The MC launched into another song, this one comparing the government’s attitude to the arts to Torquemada’s attitude towards heretics. Gerry passed by, silently proffering a bottle of wine. Rob shook his head. Water was what he needed. Sluice the alcohol through, send it down the porcelain passage to the harbour. And a taxi. Yes, he didn’t fancy the train. Be full of drunks.
“... the night, you know, when things went a bit...”
“Sorry, what did you say?”
Hope sighed. “You remember the live episode? Well, of course you do. I was trying to tell you something before we went down to the studio?”
“I have a vague recollection.”
“What I was going to say, to ask, was if you remembered Judy Bunn.”

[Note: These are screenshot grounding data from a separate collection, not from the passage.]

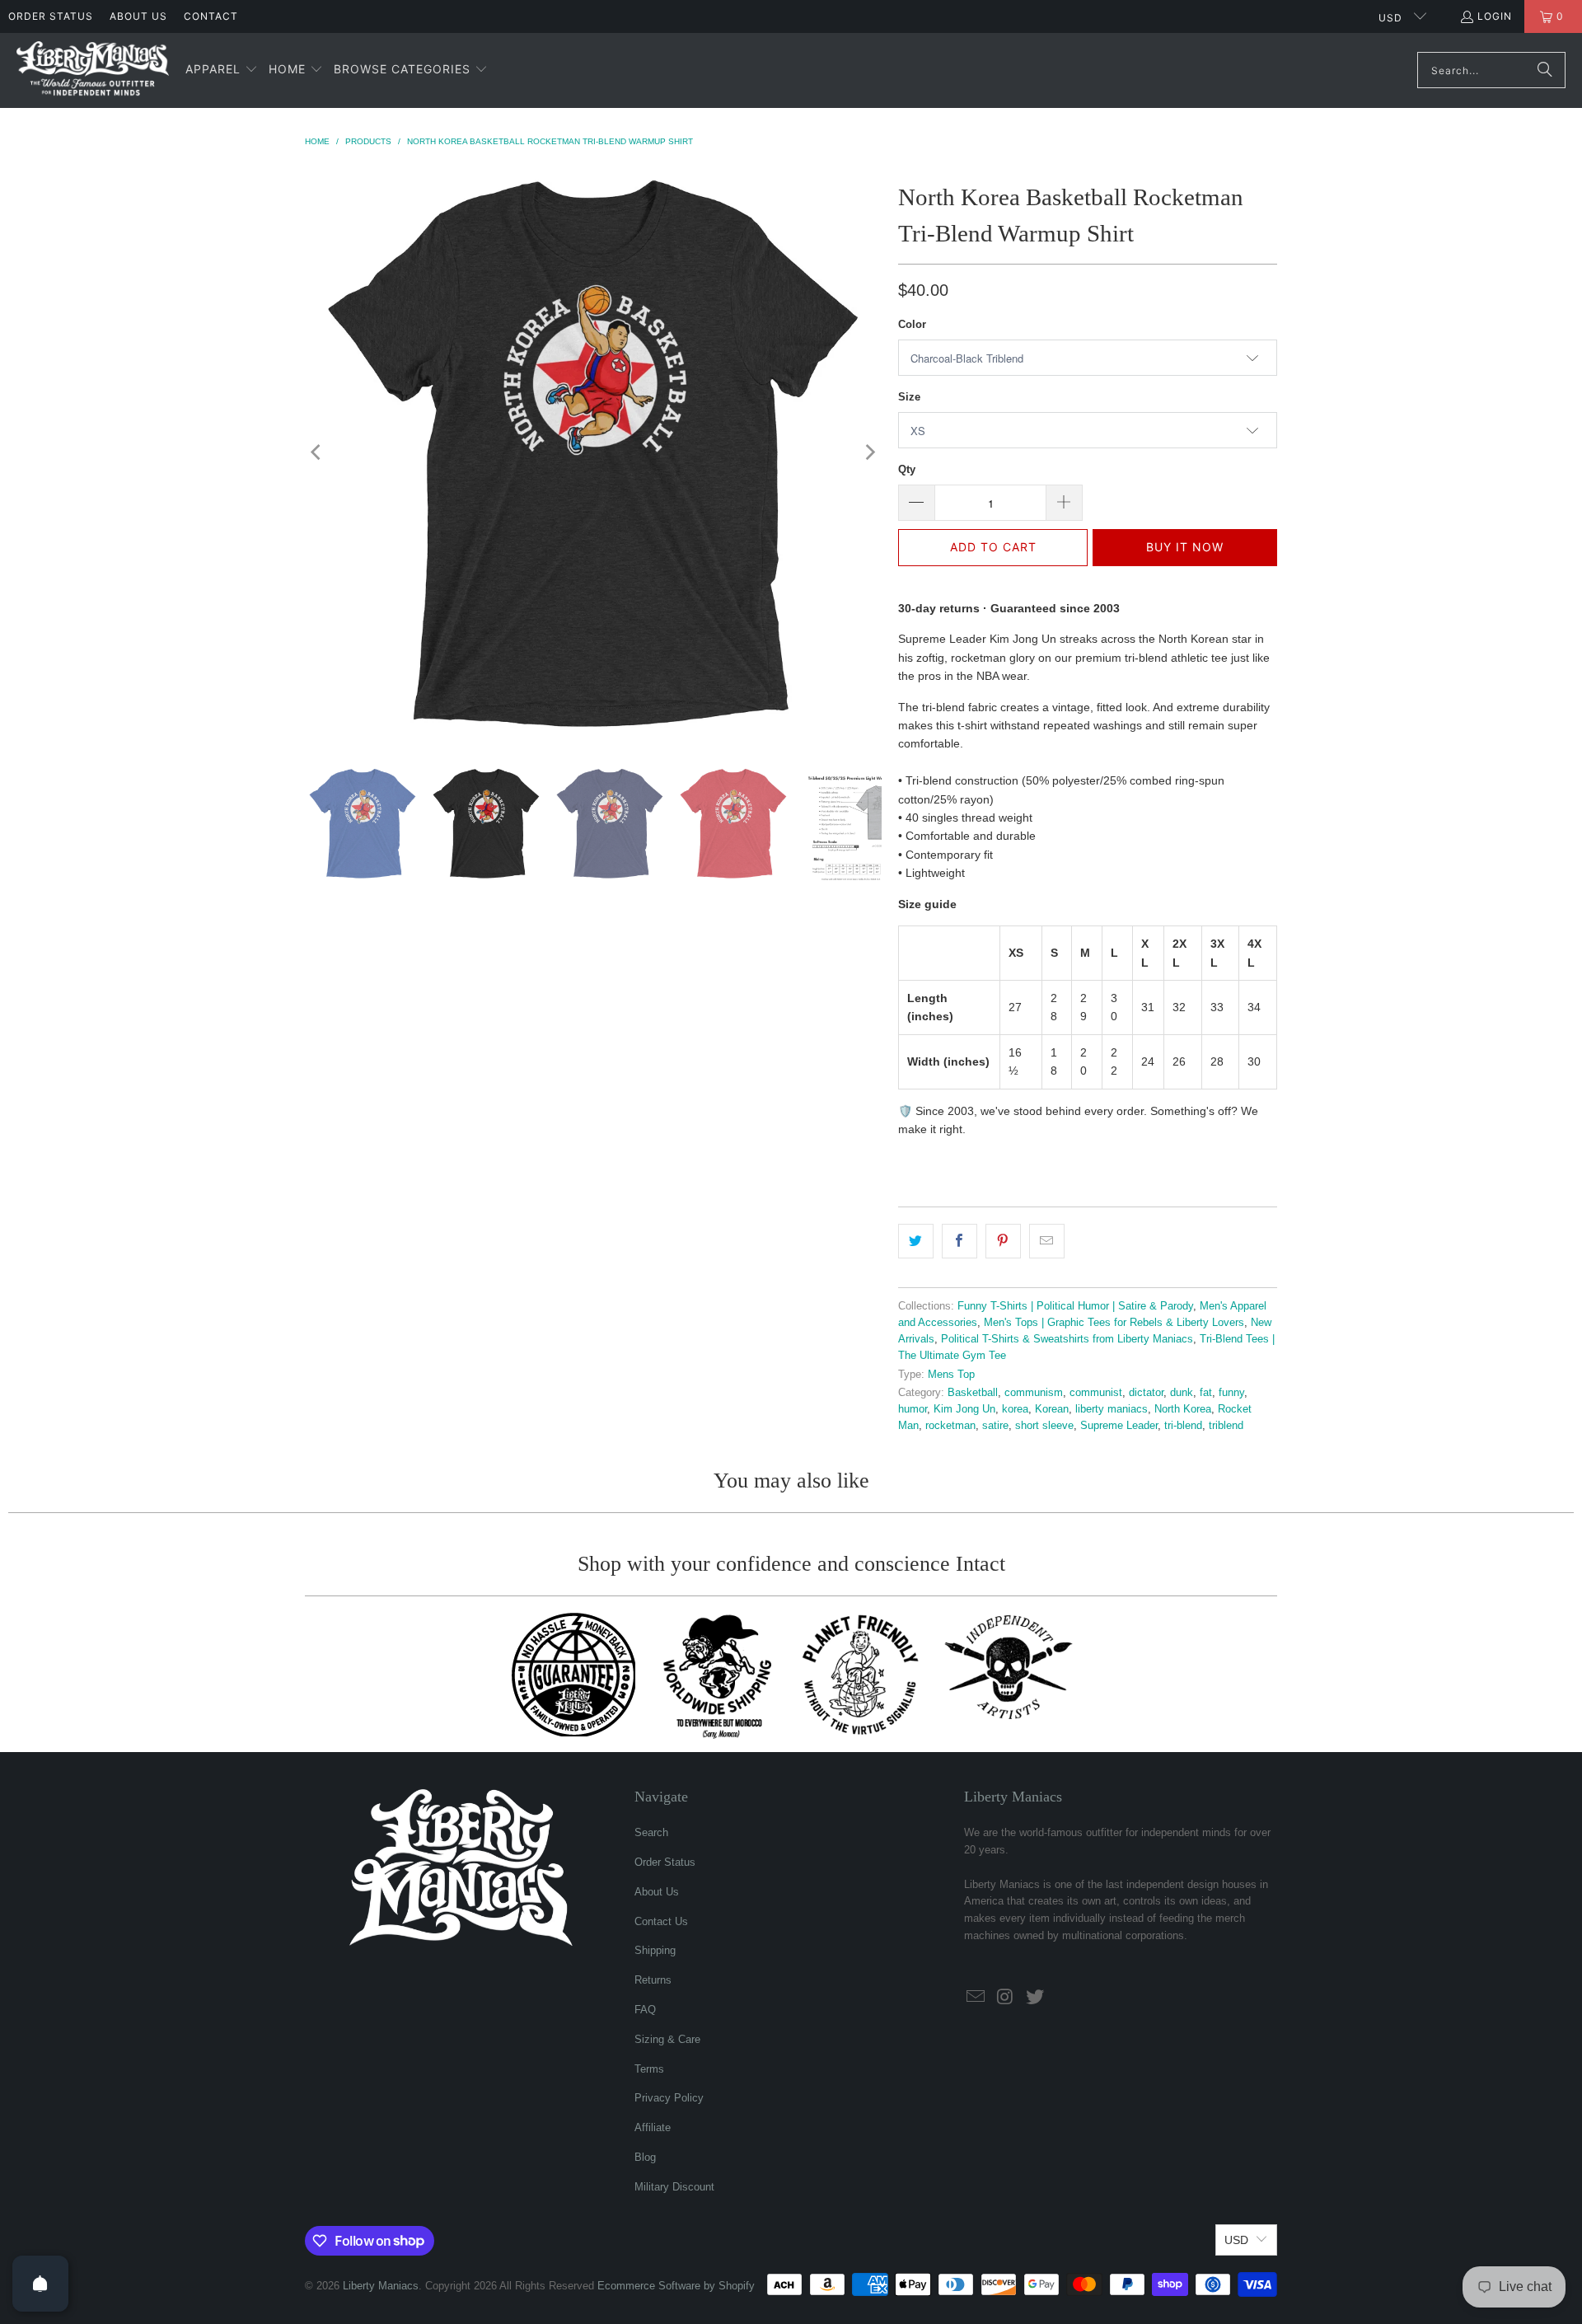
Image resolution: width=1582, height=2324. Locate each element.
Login (1494, 16)
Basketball (973, 1393)
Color (912, 324)
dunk (1181, 1393)
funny (1231, 1393)
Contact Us (661, 1921)
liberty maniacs (1111, 1409)
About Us (138, 16)
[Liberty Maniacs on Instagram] (1006, 1997)
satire (995, 1425)
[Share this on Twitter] (916, 1241)
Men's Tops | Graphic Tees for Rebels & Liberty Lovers (1114, 1322)
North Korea (1182, 1409)
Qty (906, 469)
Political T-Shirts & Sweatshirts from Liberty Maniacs (1067, 1339)
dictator (1146, 1393)
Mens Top (951, 1374)
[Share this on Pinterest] (1003, 1241)
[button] (221, 70)
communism (1033, 1393)
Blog (645, 2157)
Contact (211, 16)
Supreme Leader (1119, 1425)
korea (1015, 1409)
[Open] (40, 2284)
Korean (1052, 1409)
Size (909, 397)
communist (1095, 1393)
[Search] (1545, 70)
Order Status (50, 16)
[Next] (869, 452)
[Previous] (317, 452)
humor (912, 1409)
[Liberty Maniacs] (92, 70)
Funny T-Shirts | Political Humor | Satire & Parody (1075, 1306)
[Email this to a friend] (1047, 1241)
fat (1206, 1393)
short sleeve (1044, 1425)
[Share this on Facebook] (959, 1241)
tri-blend (1183, 1425)
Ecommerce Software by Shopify (676, 2285)
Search (651, 1832)
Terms (649, 2069)
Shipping (655, 1950)
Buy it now (1185, 547)
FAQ (645, 2009)
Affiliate (652, 2127)
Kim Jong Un (964, 1409)
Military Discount (674, 2187)
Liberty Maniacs (381, 2285)
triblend (1226, 1425)
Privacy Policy (669, 2098)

“Used to be on Home and Away?”
“No, no, she used to teach English as a Second Language at Hornsby TAFE. Same time as you.”
He forced the jammed cogs in his brain to turn. It hurt. Judy Bunn... Judy Bunn... oh, god, yes, Judy Bunn.
“Blonde, bit of a hippy, came from Yorkshire. Which is why you had all these boat people running around saying “ee by gum, trouble ‘at mill.” What about her?”
“So you did know her?”
“Yes.”
“Very well?”
“Not really. Although there was this staff Christmas party and... oh, god!”
Hope smiled, lips slightly curled, eyes a little sad, demeanour a touch expectant, pausing in the way that characters in soap operas pause before they deliver the end of episode line.